Synopsis from cover:
Julia Scheeres and her adopted brother, David, are sixteen years old. Julia is white. David is black. It's the mid-1980s and their family has just moved to rural Indiana, a landscape of cottonwood trees and trailer parks, and an all-encompassing racism. At home are a distant mother - more involved with her church's missionaries than with her own children - and a violent father. In this riveting memoir Julia Scheeres takes us from the Midwest to a place beyond our imagining: surrounded by natural beauty, the Escuela Caribe - a religious reform school in the Dominican Republic - is characterized by a disciplinary regime that extracts repentance from its students by any means necessary. Julia and David strive to make it through these ordeals and their tale is relayed here with startling immediacy, extreme candor, and wry humor.
Quotes:

"It's just after three o'clock when we hit County Road 50. The temperature has swelled past ninety and the sun scorches our backs as we swerve our bikes around pools of bubbling tar." opening

"So much for the famous 'Hoosier hospitality.' When we moved to our new house, no one stopped by with strawberry rhubarb pie or warm wishes. Our neighbors must have taken one look at David and Jerome and locked their doors - and minds - against us." pg. 8

"Neither of us uttered a word about what happened. We never do. But I can't smudge it from my mind. The farm boys' sneering red faces. The runt shaking the fence. The brown lump of spit tobacco. The anguish in David's eyes. They don't know the first thing about us; they just hate us because we're black." pg. 13

"Mother's got romantic notions about toiling the land - or mostly, about her children toiling the land.
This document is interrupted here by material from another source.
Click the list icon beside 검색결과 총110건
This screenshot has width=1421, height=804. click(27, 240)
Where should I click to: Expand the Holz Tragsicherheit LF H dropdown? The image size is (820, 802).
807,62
And with fifteen acres, there's always something that needs toiling with." pg. 23

"Seems we can never just be brother and sister like in other families. Our whole lives, people have felt an urge to make up special names for what we are. at Lafayette Christian, we were the 'Oreo twins' or 'Kimberly and Arnold' after the characters on Diff'rent Strokes. And while those nicknames bugged us, they were certainly preferable to what they call us at Harrison." pg. 55

"As we paint each other's nails Cinnamon Vixen, I consider telling her how bad things are at home. After she and Dan and Laura left for college, everything got worse. Mother's mood swings, Dad's violence, the name-calling at school." pg. 70

4 comments:

Unknown said...

Glad I'm not the only one who has some misgivings about this book - as much as I sympathise with the author's pain and trauma, it left me with a lot of unanswered questions and concluded ther was a lot of teenage perception in this book.

Lori L said...

That certainly could also be the case - many of her memories could, in fact, be based on her own youthful perceptions and lingering bitterness from issues in her childhood.

Vincent O. Moh said...

The author makes it clear that not *all* Christian families act like this.
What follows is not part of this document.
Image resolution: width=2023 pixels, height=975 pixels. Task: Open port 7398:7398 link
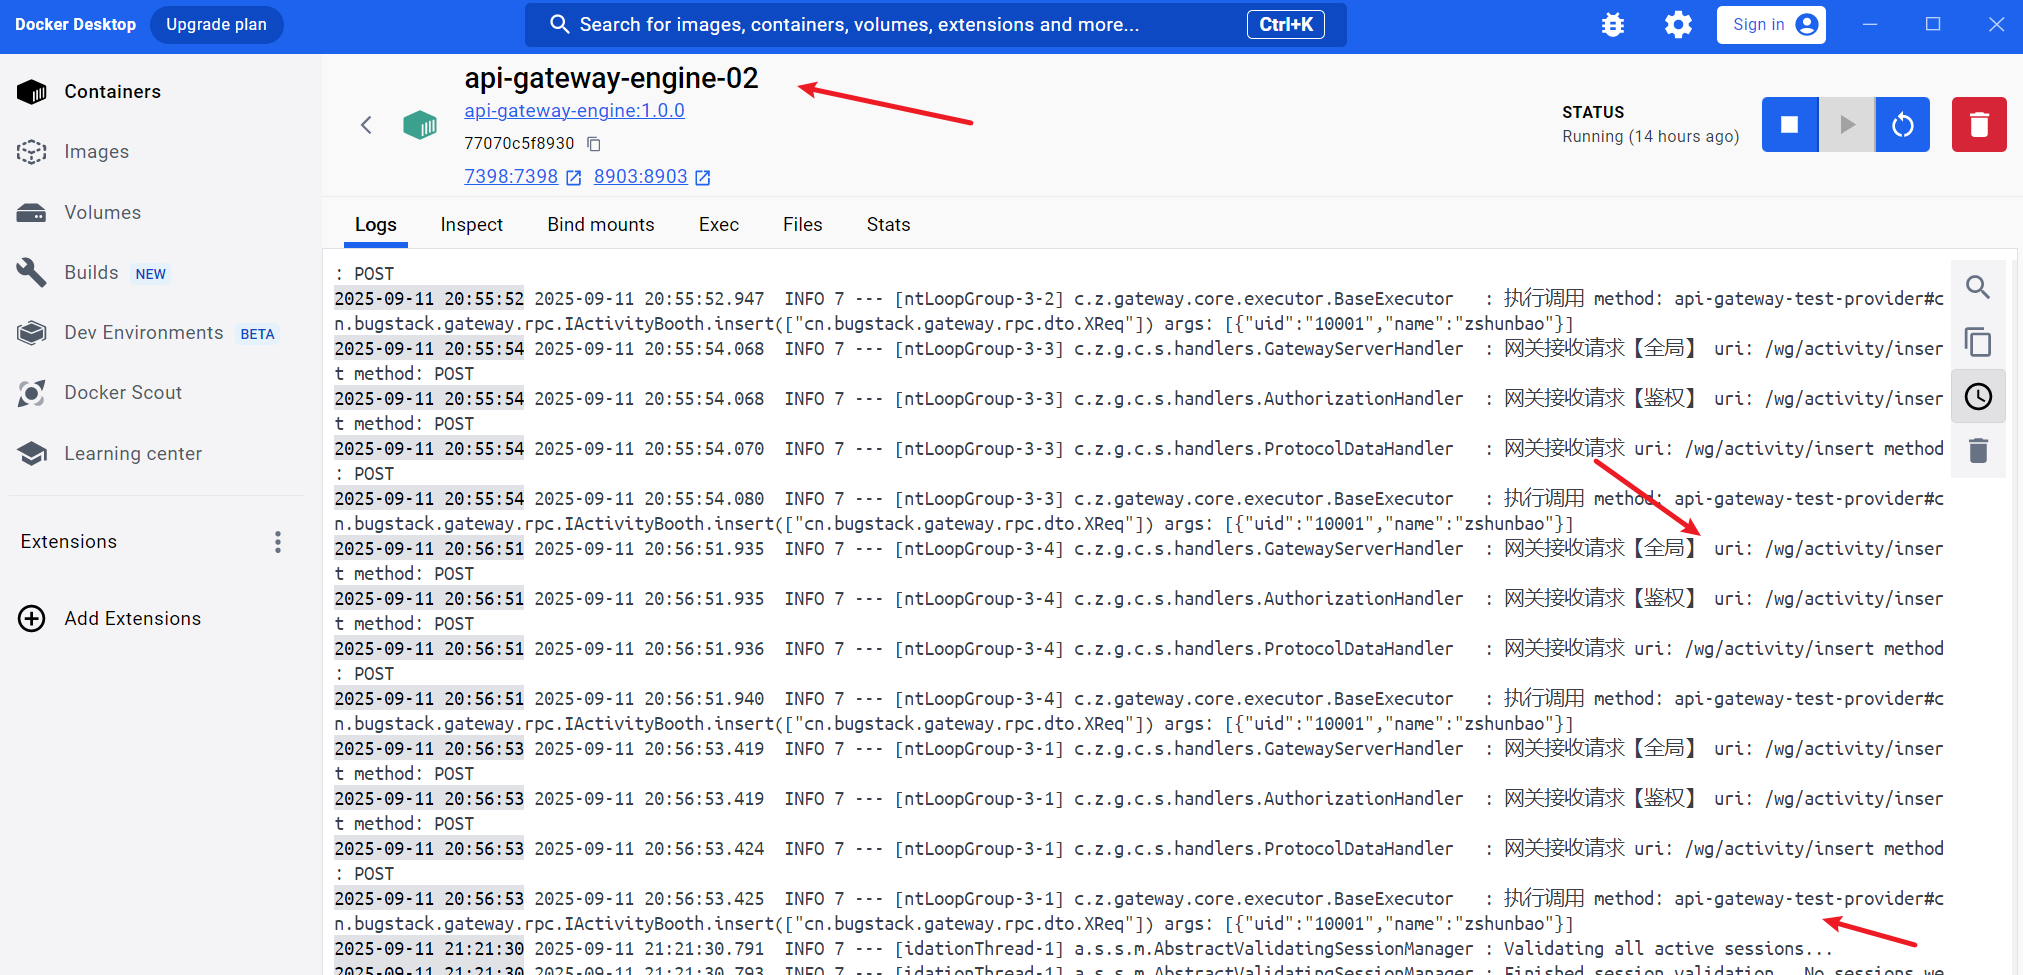[x=511, y=177]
But her point is that just because a family is religious and professes in God doesn't mean that the family is moral. For instance the mother spends so much time corresponding with mission groups that she neglects her own children.

Lori L said...

True, Vincent, Julia Scheeres made it clear in her interview in my copy of Jesus Land that she would encourage readers to not hate all Christians, but I also made it clear that Scheeres parents were fanatic, abusive,indifferent, and violent.